#### [Problem requirements]
Your task is to retype, exactly and without pictures, the line holding "Click the chevron next to See all products" and each line that follows it to the end of the entries.

Stored data
------------

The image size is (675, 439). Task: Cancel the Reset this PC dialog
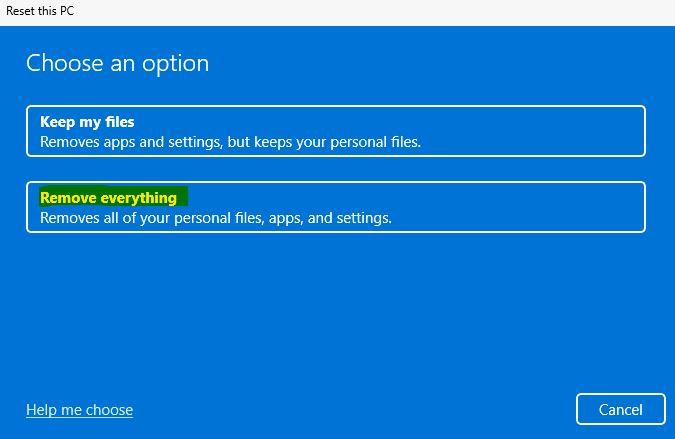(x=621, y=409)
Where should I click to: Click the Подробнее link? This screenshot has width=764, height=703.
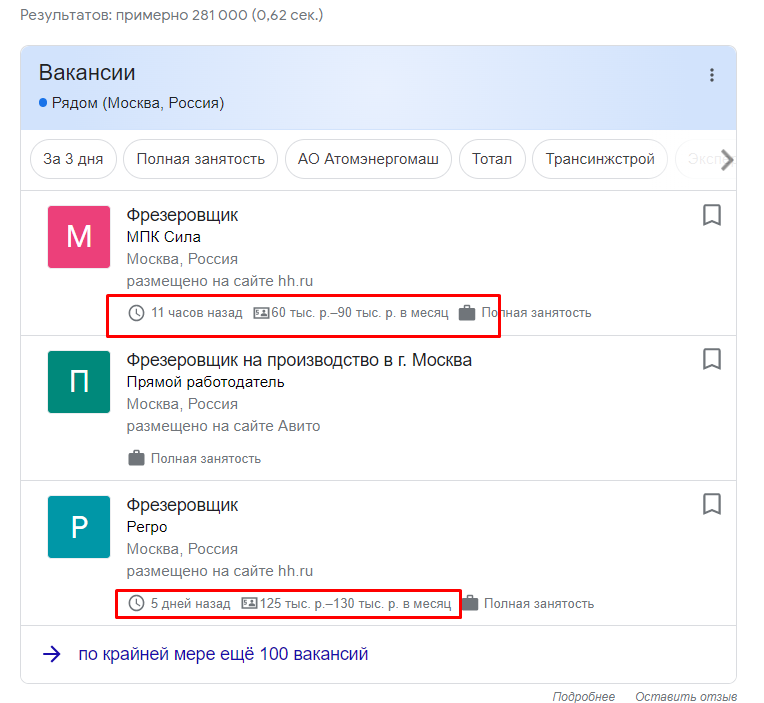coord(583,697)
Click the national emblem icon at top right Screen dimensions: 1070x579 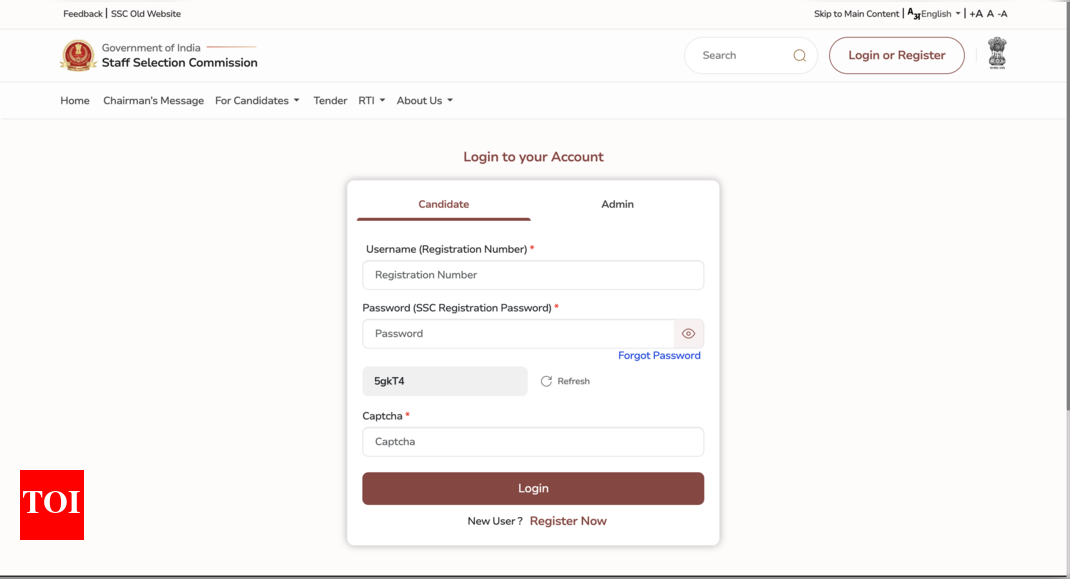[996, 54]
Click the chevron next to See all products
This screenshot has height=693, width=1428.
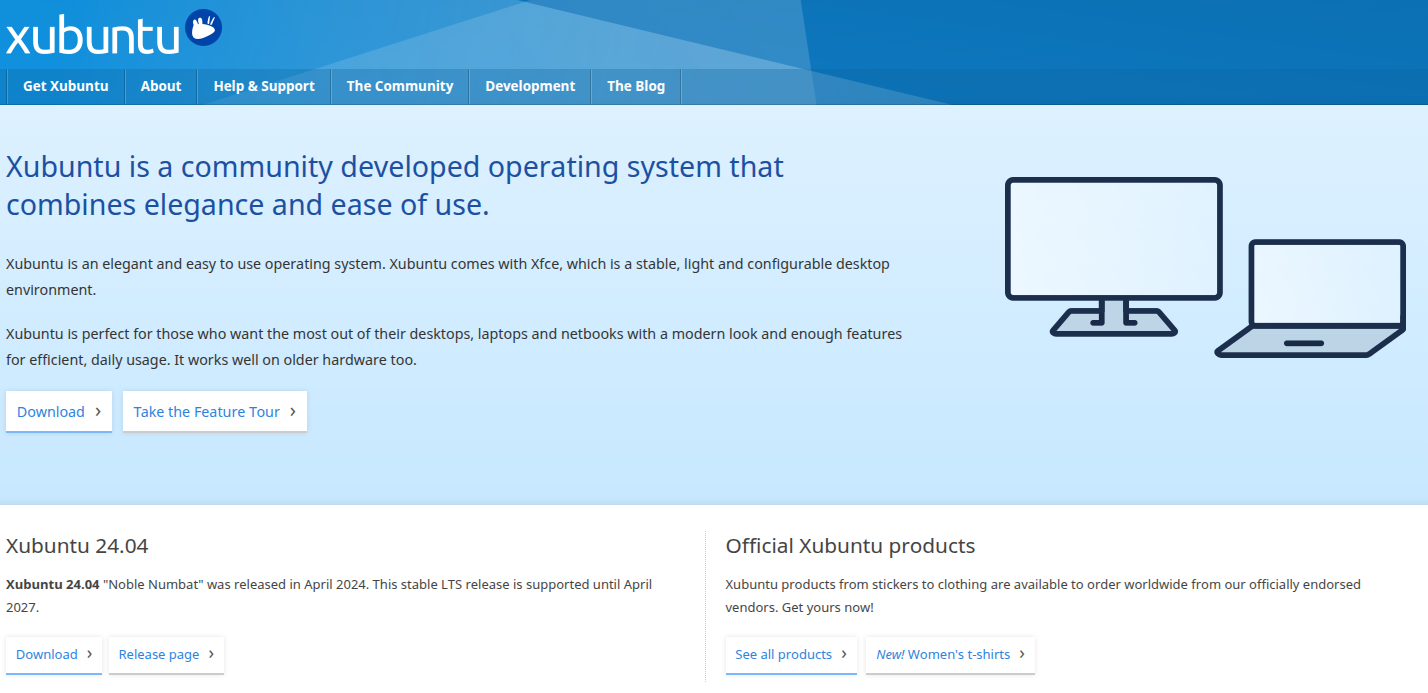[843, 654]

------------

#### [Written solution]
Click the chevron next to See all products
This screenshot has height=693, width=1428.
[843, 654]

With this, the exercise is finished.